### SUPPLIED RECORDS
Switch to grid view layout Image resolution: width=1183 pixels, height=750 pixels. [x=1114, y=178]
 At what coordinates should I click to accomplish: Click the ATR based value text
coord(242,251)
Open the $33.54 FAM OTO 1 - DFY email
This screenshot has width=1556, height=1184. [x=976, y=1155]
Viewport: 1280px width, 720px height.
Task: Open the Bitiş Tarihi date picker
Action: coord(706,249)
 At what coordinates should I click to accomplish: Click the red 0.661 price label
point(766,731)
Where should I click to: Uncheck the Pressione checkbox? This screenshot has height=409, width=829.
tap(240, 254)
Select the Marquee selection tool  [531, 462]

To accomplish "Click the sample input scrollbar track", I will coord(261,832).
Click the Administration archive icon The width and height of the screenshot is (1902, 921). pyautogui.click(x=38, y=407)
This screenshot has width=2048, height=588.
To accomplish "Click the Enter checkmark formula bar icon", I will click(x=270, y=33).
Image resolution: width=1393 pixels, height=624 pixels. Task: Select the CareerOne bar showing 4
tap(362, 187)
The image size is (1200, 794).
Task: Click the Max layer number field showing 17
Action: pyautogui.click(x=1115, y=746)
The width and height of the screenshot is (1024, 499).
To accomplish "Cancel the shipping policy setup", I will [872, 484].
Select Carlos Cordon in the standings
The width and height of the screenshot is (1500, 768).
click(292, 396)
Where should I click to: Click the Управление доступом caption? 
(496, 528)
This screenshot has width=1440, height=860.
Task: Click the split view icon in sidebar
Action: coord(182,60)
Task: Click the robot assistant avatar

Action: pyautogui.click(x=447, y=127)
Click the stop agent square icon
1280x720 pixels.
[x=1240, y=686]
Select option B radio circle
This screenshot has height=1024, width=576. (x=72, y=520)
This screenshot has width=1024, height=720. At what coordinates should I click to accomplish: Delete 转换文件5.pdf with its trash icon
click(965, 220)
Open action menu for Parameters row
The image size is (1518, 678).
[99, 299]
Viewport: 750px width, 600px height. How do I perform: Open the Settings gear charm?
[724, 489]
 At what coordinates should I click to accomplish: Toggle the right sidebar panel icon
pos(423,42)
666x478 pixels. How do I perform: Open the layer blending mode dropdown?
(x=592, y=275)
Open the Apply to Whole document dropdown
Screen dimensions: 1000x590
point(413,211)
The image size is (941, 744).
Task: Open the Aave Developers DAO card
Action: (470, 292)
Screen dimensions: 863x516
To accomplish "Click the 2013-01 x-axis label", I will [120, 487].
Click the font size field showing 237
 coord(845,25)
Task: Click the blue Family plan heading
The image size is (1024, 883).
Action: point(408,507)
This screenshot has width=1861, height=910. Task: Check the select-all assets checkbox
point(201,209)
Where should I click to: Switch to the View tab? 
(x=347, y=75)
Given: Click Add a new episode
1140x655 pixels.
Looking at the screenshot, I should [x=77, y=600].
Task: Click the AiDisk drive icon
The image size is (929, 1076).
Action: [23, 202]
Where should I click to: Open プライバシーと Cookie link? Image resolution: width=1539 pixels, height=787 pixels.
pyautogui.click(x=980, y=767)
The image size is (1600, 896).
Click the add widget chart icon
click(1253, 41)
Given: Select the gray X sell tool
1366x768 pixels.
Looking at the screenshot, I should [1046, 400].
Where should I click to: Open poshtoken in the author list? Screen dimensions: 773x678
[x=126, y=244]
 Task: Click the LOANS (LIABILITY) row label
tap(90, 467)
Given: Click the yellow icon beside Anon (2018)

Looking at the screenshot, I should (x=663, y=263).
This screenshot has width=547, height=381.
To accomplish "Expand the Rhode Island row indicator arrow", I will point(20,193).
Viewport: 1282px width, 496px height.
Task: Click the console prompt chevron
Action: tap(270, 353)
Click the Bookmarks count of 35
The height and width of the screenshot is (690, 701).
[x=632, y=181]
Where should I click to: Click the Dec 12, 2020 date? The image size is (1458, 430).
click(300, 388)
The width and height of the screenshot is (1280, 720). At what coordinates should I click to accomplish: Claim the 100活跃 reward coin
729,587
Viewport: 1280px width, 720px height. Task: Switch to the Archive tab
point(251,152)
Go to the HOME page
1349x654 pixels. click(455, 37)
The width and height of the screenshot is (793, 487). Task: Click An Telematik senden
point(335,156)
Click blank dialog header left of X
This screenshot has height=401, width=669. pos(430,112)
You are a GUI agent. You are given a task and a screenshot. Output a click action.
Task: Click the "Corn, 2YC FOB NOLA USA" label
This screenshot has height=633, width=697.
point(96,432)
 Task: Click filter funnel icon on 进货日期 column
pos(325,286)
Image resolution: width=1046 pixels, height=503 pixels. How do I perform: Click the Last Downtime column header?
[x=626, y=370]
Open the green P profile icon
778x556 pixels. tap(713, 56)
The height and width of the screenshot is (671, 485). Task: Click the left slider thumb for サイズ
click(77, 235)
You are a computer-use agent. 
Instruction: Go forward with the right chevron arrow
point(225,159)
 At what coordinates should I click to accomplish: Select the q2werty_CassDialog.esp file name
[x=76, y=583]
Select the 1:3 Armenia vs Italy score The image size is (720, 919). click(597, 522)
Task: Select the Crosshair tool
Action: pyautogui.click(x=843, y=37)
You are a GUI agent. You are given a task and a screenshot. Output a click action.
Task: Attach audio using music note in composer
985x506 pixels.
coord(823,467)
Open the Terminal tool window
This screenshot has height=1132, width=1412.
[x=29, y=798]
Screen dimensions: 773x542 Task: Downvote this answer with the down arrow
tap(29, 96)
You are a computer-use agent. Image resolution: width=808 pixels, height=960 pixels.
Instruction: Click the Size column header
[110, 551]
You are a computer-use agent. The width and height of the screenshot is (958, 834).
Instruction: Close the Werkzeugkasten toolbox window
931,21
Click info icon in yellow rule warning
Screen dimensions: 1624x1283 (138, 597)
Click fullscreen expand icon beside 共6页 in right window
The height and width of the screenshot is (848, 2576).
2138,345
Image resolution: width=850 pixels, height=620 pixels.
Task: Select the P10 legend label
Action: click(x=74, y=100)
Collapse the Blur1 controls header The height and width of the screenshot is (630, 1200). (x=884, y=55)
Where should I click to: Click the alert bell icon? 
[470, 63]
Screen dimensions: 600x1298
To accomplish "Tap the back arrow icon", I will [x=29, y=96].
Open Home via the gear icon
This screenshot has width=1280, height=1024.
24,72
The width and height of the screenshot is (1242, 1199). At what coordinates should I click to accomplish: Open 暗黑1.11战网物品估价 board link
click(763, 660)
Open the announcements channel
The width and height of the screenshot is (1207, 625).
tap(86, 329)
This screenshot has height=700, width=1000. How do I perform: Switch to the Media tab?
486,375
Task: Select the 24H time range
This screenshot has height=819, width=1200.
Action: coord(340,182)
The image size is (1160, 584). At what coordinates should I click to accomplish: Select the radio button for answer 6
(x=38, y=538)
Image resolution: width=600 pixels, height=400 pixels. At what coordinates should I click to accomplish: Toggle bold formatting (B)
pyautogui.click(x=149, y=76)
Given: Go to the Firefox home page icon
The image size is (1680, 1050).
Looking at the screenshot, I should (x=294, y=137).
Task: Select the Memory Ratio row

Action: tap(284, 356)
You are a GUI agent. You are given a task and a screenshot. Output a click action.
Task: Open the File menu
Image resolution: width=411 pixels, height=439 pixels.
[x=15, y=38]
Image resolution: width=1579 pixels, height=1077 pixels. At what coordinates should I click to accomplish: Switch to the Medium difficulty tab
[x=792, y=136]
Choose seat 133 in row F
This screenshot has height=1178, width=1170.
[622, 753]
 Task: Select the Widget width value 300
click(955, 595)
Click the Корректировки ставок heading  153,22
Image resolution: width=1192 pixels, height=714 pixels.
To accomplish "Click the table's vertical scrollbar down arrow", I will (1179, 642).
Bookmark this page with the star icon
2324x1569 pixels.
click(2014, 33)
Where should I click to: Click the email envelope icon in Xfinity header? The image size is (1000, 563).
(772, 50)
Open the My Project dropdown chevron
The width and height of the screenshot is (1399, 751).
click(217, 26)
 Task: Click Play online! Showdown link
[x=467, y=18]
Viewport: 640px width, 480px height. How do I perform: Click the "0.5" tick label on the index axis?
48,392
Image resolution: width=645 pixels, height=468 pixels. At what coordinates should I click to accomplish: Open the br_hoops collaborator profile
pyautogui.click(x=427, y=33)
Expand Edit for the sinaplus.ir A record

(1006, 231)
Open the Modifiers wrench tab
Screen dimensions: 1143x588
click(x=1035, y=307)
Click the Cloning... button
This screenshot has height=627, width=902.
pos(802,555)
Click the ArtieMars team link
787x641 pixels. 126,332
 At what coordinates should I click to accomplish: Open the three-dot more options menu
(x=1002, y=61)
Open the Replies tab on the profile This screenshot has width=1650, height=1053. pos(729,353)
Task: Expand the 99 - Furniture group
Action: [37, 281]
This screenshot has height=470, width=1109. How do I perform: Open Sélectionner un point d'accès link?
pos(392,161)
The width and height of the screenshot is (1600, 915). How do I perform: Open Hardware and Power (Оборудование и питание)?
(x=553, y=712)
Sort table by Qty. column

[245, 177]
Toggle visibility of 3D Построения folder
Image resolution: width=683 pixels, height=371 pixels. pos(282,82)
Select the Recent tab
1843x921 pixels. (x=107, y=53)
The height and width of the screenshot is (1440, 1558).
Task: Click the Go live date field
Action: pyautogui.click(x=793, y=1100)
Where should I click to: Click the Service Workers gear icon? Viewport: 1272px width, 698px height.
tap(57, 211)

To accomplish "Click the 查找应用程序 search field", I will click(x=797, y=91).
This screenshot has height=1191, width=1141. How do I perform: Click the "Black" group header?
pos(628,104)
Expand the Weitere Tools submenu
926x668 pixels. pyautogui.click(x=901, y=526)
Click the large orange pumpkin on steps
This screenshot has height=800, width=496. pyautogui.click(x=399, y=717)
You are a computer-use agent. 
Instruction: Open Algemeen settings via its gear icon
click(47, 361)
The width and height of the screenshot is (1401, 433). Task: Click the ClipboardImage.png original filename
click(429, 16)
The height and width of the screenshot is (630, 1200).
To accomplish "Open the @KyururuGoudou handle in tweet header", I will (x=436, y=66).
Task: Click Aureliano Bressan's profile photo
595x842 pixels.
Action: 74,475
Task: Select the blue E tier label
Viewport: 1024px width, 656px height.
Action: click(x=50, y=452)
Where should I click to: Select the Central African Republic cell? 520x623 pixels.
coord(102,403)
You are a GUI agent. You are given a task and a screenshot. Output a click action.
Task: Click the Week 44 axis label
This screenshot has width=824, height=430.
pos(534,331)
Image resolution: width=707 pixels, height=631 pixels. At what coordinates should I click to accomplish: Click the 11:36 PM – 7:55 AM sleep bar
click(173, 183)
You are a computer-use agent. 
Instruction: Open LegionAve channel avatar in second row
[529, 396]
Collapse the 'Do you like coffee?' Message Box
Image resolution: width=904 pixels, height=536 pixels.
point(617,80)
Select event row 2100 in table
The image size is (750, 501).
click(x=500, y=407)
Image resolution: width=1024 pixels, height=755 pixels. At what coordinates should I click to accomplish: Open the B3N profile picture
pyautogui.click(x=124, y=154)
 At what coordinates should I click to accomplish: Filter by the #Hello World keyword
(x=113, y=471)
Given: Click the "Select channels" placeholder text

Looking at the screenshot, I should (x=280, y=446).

### TASK DETAILS
What lines in the entries above hold "scrollbar"? Copy every one.

### RESPONSE
To accomplish "Click the sample input scrollbar track", I will coord(261,832).
To accomplish "Click the table's vertical scrollbar down arrow", I will (1179, 642).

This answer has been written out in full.